- [WHAT YOU ARE ASKED TO DO] Please answer from the GraphStorm text: which decoder does the RgcnNCModel model choose for a node classification task?

- [READING PASSAGE]
========================

1.1 GraphStorm built-in model architecture

A GraphStorm built-in model normally contains four modules:

  • An input encoder that converts input node features to the embeddings with hidden dimensions.

  • A GNN encoder that takes the embeddings from the input layer and performs message passing computation.

  • A decoder that is task sepcific, e.g., the EntityClassifier for classification tasks.

  • A loss function that matches specific tasks, e.g., the ClassifyLossFunc.

Besides the four modules, a GraphStorm GNN model also need to initialize its own optimizer object.

1.2 Model arguments

Each specific GNN model may has its own model arguments. Some arguments could be common for other models, like the input and output dimensions, while others may be model specific. For example, RGCN model asks for the number of bases to reduce the number of learnable parameters, and attention-based models may need to set the number of attention heads. Not only GNN models ask for arguments, GML tasks need specific arguments. For example, classification tasks may have multiple labels.

GraphStorm APIs have given default values to many arguments. For better flexibility, we can add some arguments into model initialization, such as num_hid_layers and hid_size.

1.3 GML task modules

Besides model-related modules, a GNN model also contains task-specific modules, including task specific decoders and loss functions. For example, to perform a node classification task, the above RgcnNCModel model chooses the EntityClassifier as its decoder and use the ClassifyLossFunc as its loss function.

========================

- [DATASET SECTION]
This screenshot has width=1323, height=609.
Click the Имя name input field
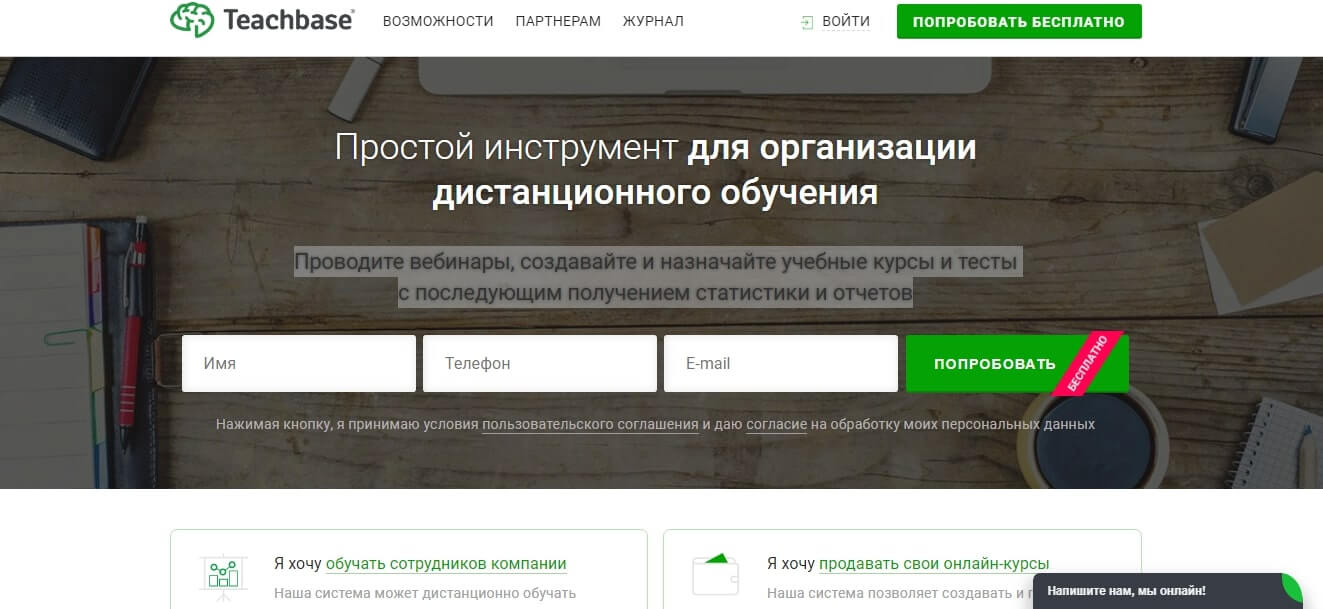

========================

- [OUTPUT OF THE TASK] The EntityClassifier.